Maridos y mujeres pasaban ante Kristóf en una fila india demencial, mentían y juraban que decían la verdad, no se miraban a los ojos ni dirigían el rostro hacia el juez, se inventaban virtudes y vicios, asumían las mayores vilezas, se cubrían de vergüenza porque no querían sino huir, huir de aquella esclavitud, de aquella miseria insoportable. Se presentaban ante el juez como paralizados, y él desataba y separaba conforme a las disposiciones legales, pero también bajaba la cabeza al dictar sentencia porque sabía que sus palabras sólo transmitían disposiciones humanas y era consciente de que todo lo que decía estaba en contra de las leyes divinas. En aquel tiempo, los jueces de familia tenían mucho trabajo. Mujeres y hombres fracasados desfilaban ante el juez con todas sus miserias, y todos tenían prisa en ser liberados del «yugo». La sala parecía una clínica abarrotada, la clínica de un neurólogo donde los pacientes, no del todo en sus cabales, le rogaban que los liberara de obsesiones cada vez más intolerables.
Sin embargo, Kristóf Kömives pensaba que no es posible la liberación. Al cabo de unos años tenía la sensación de haber visto ya todos los casos posibles de miseria humana. Con sólo unos autos de divorcio se puede apreciar la descomposición de la familia, igual que es posible descubrir una enfermedad con unas gotas de sangre. A veces pensaba que de eso se trataba, de las muestras de todas las crisis, de todas las formas de nerviosismo, de todos los actos malvados, aunque sólo fueran los autos del divorcio de un hombre y una mujer que informaban de que ya no deseaban vivir juntos según la ley de Dios…

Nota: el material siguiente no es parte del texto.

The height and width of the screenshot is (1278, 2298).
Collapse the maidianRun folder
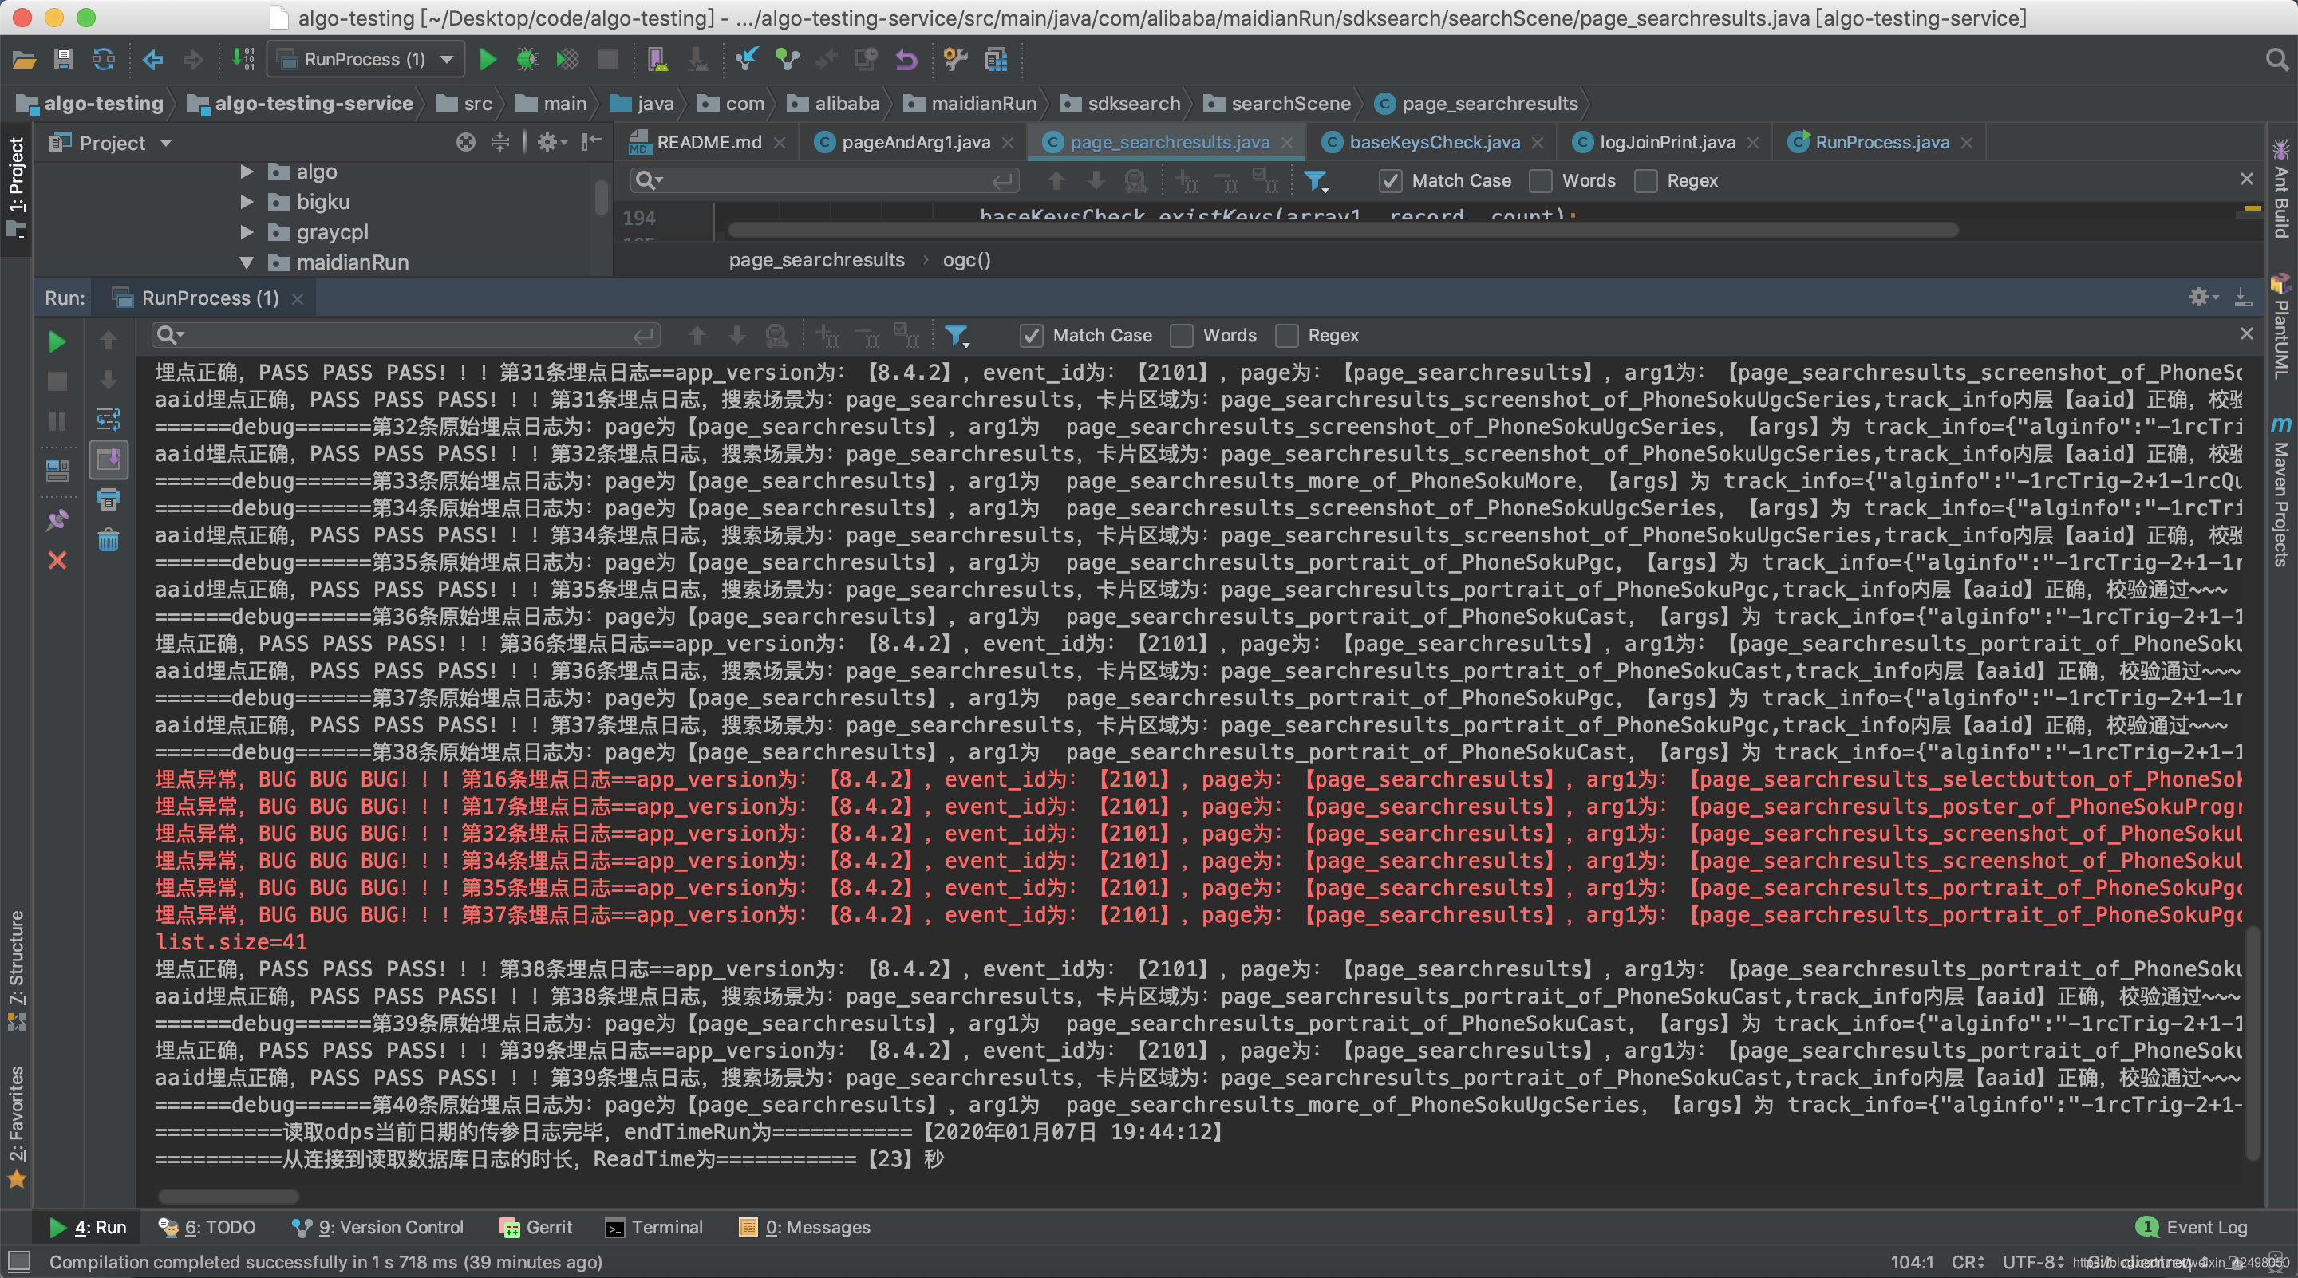coord(247,263)
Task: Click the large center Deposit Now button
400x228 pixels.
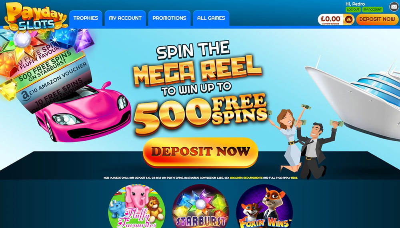Action: click(x=200, y=152)
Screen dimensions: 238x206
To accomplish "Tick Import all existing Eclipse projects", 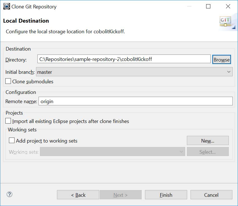I will (8, 121).
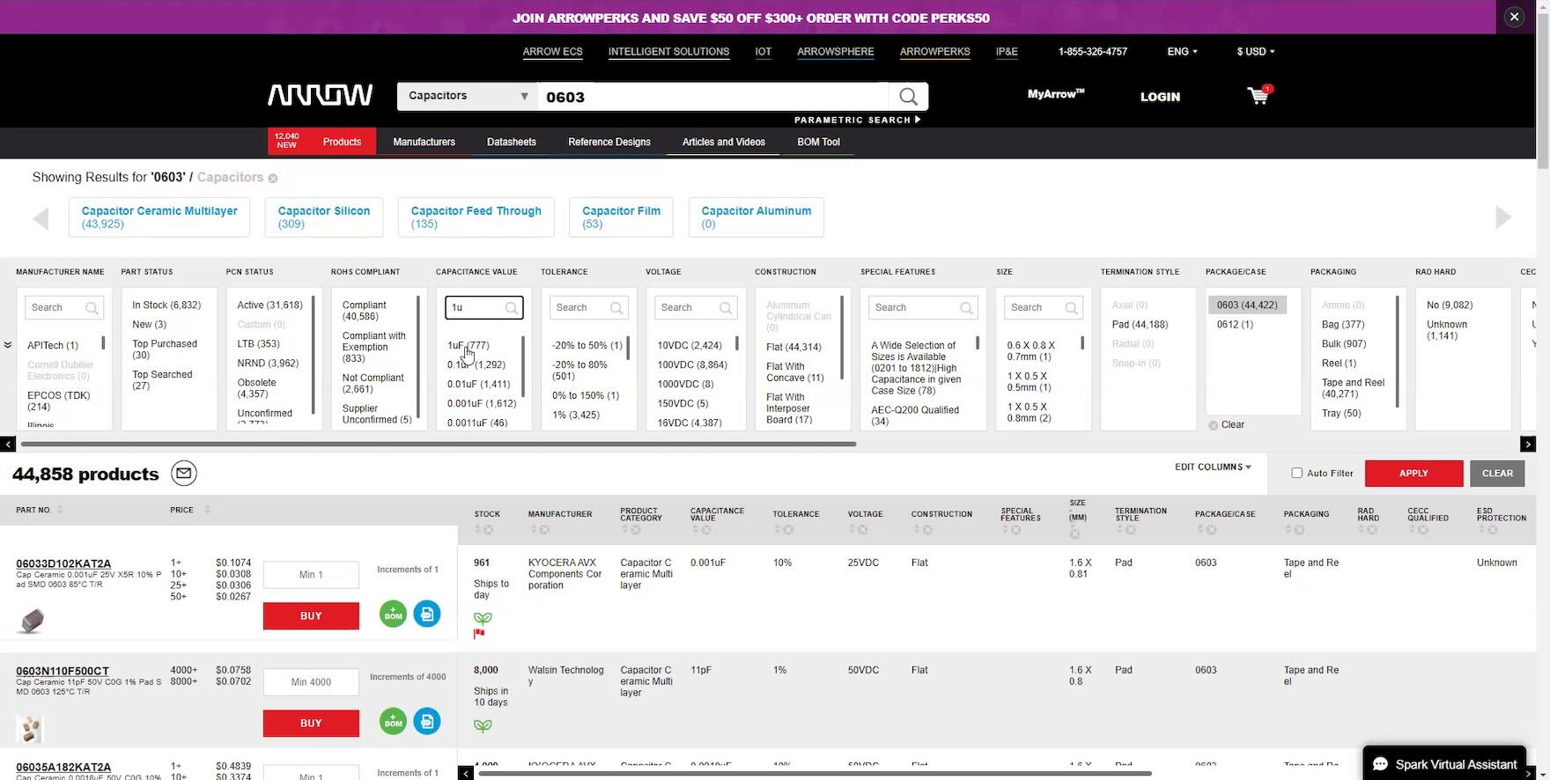Switch to the Datasheets tab
Viewport: 1550px width, 780px height.
(x=511, y=142)
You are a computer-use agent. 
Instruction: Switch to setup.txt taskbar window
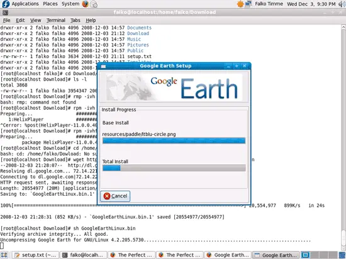(35, 255)
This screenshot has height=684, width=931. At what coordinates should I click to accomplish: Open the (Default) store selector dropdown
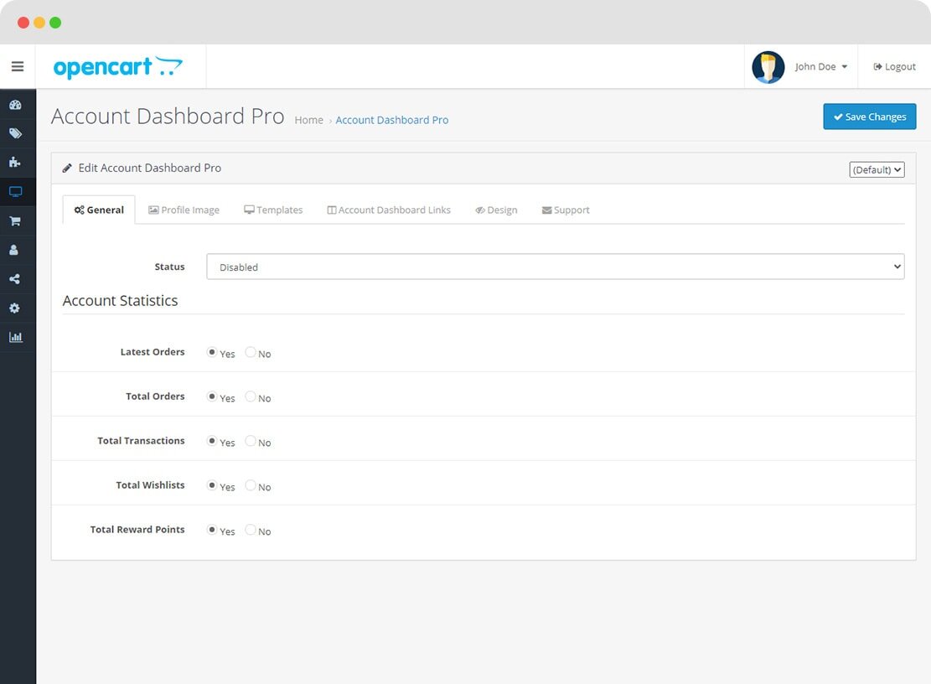point(877,169)
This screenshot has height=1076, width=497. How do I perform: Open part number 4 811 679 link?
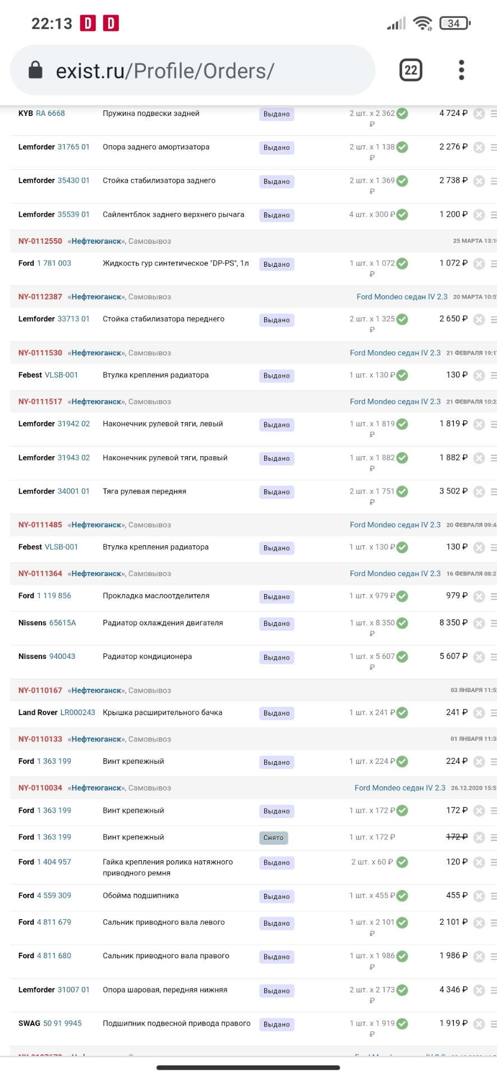click(54, 922)
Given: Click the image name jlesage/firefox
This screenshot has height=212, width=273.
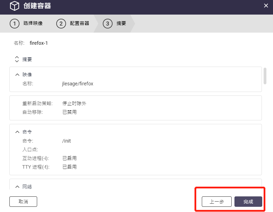Looking at the screenshot, I should [x=77, y=84].
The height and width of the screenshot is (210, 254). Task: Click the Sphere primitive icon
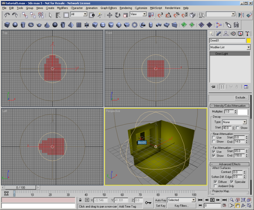click(15, 25)
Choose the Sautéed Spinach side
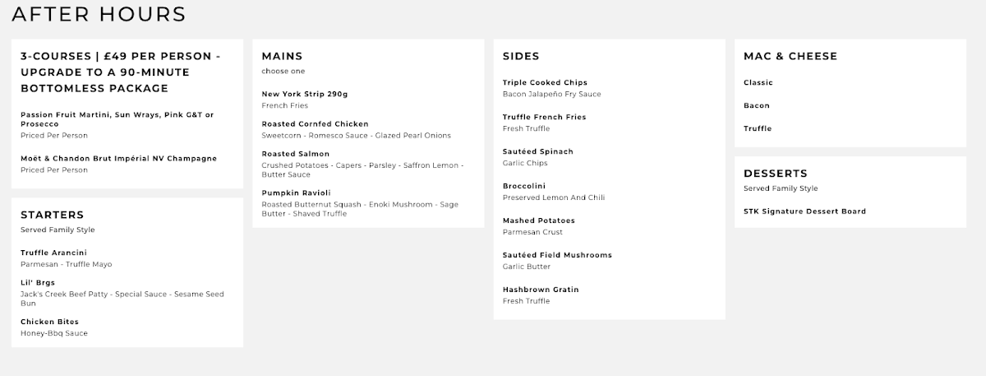 pyautogui.click(x=537, y=152)
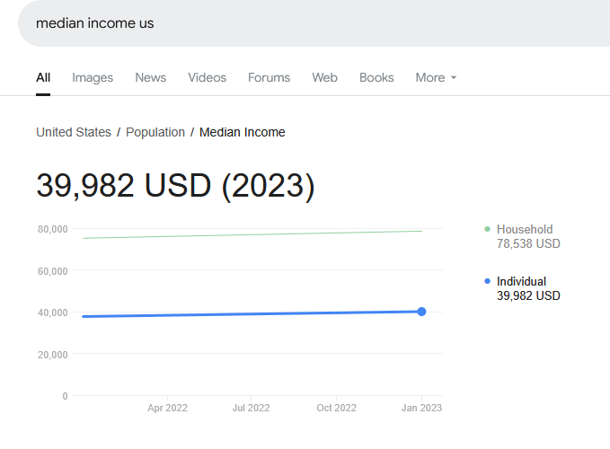Image resolution: width=610 pixels, height=449 pixels.
Task: Click the United States breadcrumb link
Action: coord(74,132)
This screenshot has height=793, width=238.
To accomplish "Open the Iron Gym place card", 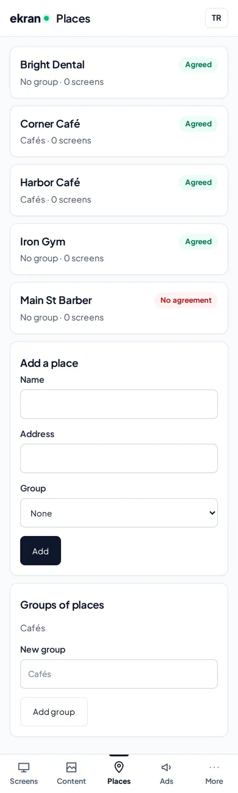I will click(119, 249).
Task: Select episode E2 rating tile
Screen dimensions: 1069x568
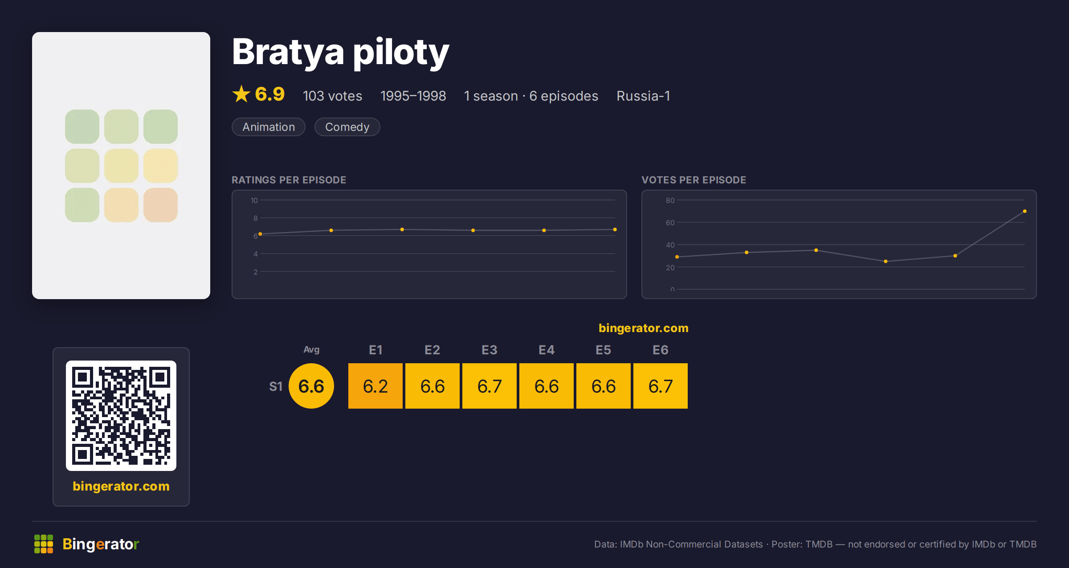Action: (x=432, y=386)
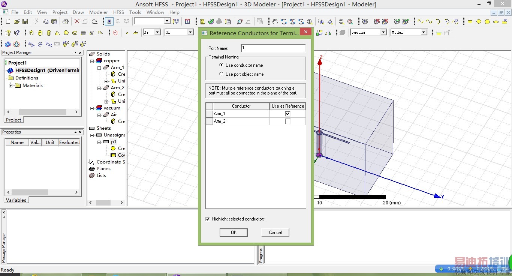Click the Print icon
Screen dimensions: 512x276
coord(66,21)
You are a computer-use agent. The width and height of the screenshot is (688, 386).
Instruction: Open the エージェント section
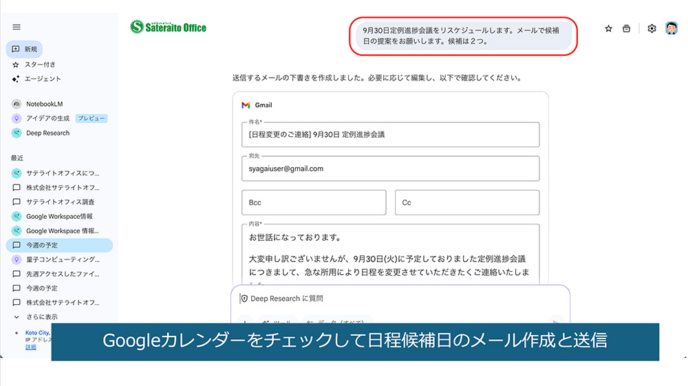click(x=43, y=78)
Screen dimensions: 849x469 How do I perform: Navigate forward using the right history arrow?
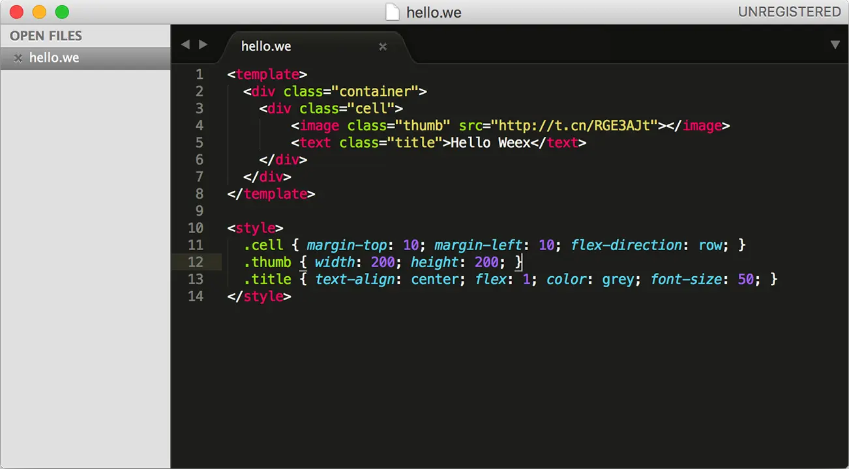coord(203,44)
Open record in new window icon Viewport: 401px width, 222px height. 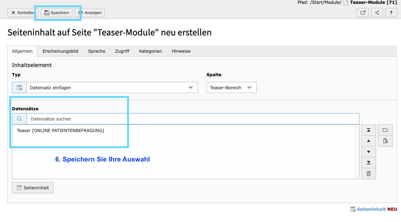tap(363, 13)
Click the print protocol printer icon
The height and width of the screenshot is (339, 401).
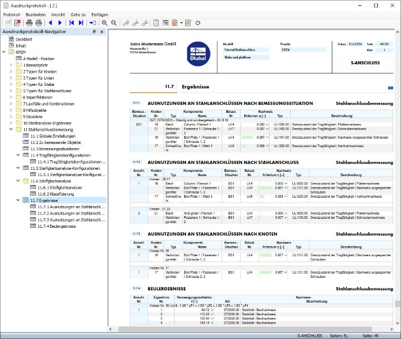30,23
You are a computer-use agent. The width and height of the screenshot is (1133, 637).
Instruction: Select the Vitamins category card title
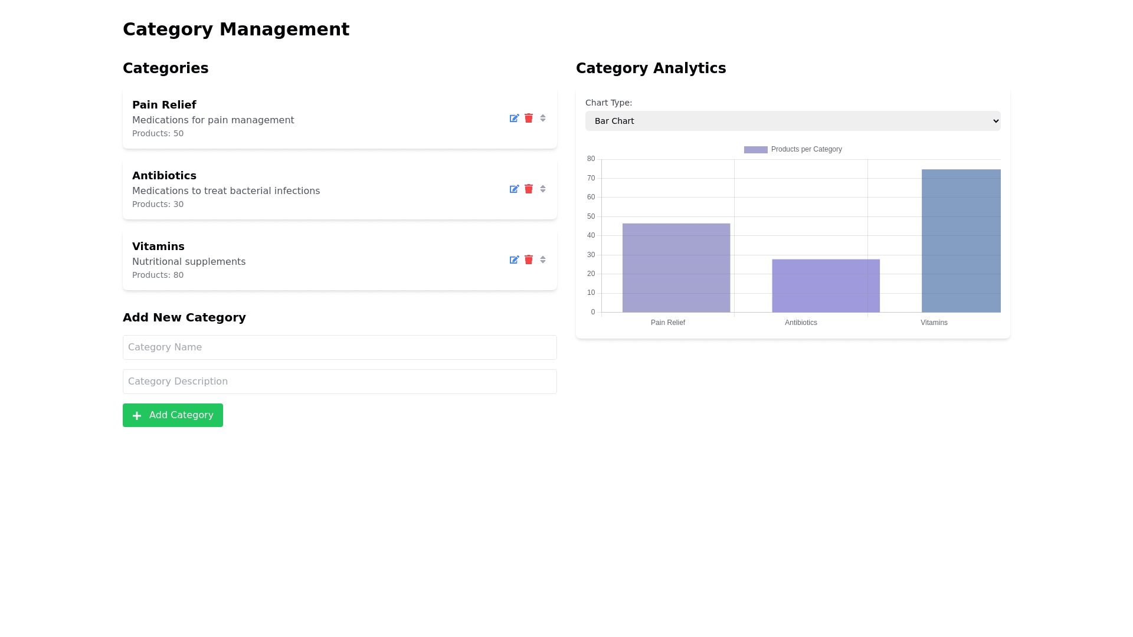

Él observaba la célula bajo su microscopio, el individuo, la célula de la comunidad humana, la familia. La célula, la familia, sufría una enfermedad contagiosa y aguda. En el Parlamento, en la vida pública, en los púlpitos de las iglesias se predicaba sobre «la crisis de la familia»; la gente seria y respetable exigía que se intentara «dificultar» los divorcios. Kömives reflexionaba sobre tales propuestas, las estudiaba como hace el médico con el material que analiza en el laboratorio; y a veces dudaba de si se podía seguir curando todavía, de si había alguna otra esperanza u otra cura que no fuera la que Dios envía a los hombres.